Arm Newsroom Blog

What Are the Key Strategies for AI Vision to Tackle High Costs and Complex Data Processing? 

Transforming industries and enhancing efficiency with cutting-edge AI vision technology.
By Parag Beeraka, Senior Director, Segment Marketing, IoT, Arm

One of the most promising applications of IoT AI vision technology is to capture consumer data inside stores so retailers can more quickly and efficiently optimize product placement, store layout and customer experience based on video data. 

But there are two major hurdles to overcome: Cost and complexity. A large grocery store that wants to harvest foot-traffic, purchase and other data would need about 15,000 cameras in store. At 30 frames per second of 4K video, those 15,000 cameras would produce 225 gigabits of data per second

That happens because video data is enormous, compared with other forms of data, and intricate processing is required, including image recognition, object detection, and scene analysis. These AI vision tasks often require advanced algorithms and models, contributing to the computational complexity. On top of that, big data like that needs to be sent to the cloud for efficient computation and then back out for decision-making.

Clearly, 225 gigabits per second is uneconomical.

But that’s only if you think it’s still 2018, not 2023. Much has changed in the past five years. The combination of improved and more-efficient processing at the edge, coupled with AI and machine learning, now chips away at that big uneconomic roadblock in front of many promising vision applications. 

How is AI Vision Transforming Edge Computing and Innovation?

Back then, too many vital technologies sat siloed, each either difficult or impossible to integrate with other important puzzle pieces to enable a frictionless innovation ecosystem. In a homogenous processing world it was difficult to be able to customize solutions for different vision workloads when one size had to fit all. What’s different about today? 

Engineers and developers have attacked cost and complexity, as well as other challenges. Take the processing complexity challenge for example. One pathway to driving down the cost and complexity of vision solutions is to offer developers more flexibility in how they implement edge solutions – heterogeneous compute. 

Designers are producing increasingly powerful processors that offer higher computational capacity while remaining energy efficient. These processors include CPUs, GPUs, ISPs and accelerators designed to handle complex tasks like AI and machine learning in sometimes resource-constrained environments. In addition, AI accelerators – either as a core on an SoC or as a stand-alone SoC – enable efficient execution of AI algorithms at the edge.

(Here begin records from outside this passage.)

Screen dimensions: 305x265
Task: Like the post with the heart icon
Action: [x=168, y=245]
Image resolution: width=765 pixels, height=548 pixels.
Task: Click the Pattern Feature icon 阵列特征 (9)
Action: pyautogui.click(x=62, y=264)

How is the Arm Mali-C55 Enhancing AI Vision and Edge Computing Synergy?

Let’s take one piece of the complexity puzzle. Arm in 2022 introduced the Arm Mali-C55, its smallest and most high-performance Image Signal Processor (ISP) to date. It features a blend of image quality, throughput, power efficiency, and silicon area, for applications like endpoint AI, smart home cameras, AR/VR, and smart displays. It achieves higher performance with throughput of up to 1.2Gpix/sec, making it a compelling choice for demanding visual processing tasks. And, when it comes to the push toward heterogeneous compute, the Mali-C55 is designed for seamless integration in SoC designs with Cortex-A or Cortex-M CPUs.

That’s key because in SoCs ISP output is often linked directly to a machine learning accelerator for further processing using neural networks or similar algorithms. This involves providing scaled-down images to the machine learning models for tasks like object detection and pose estimation.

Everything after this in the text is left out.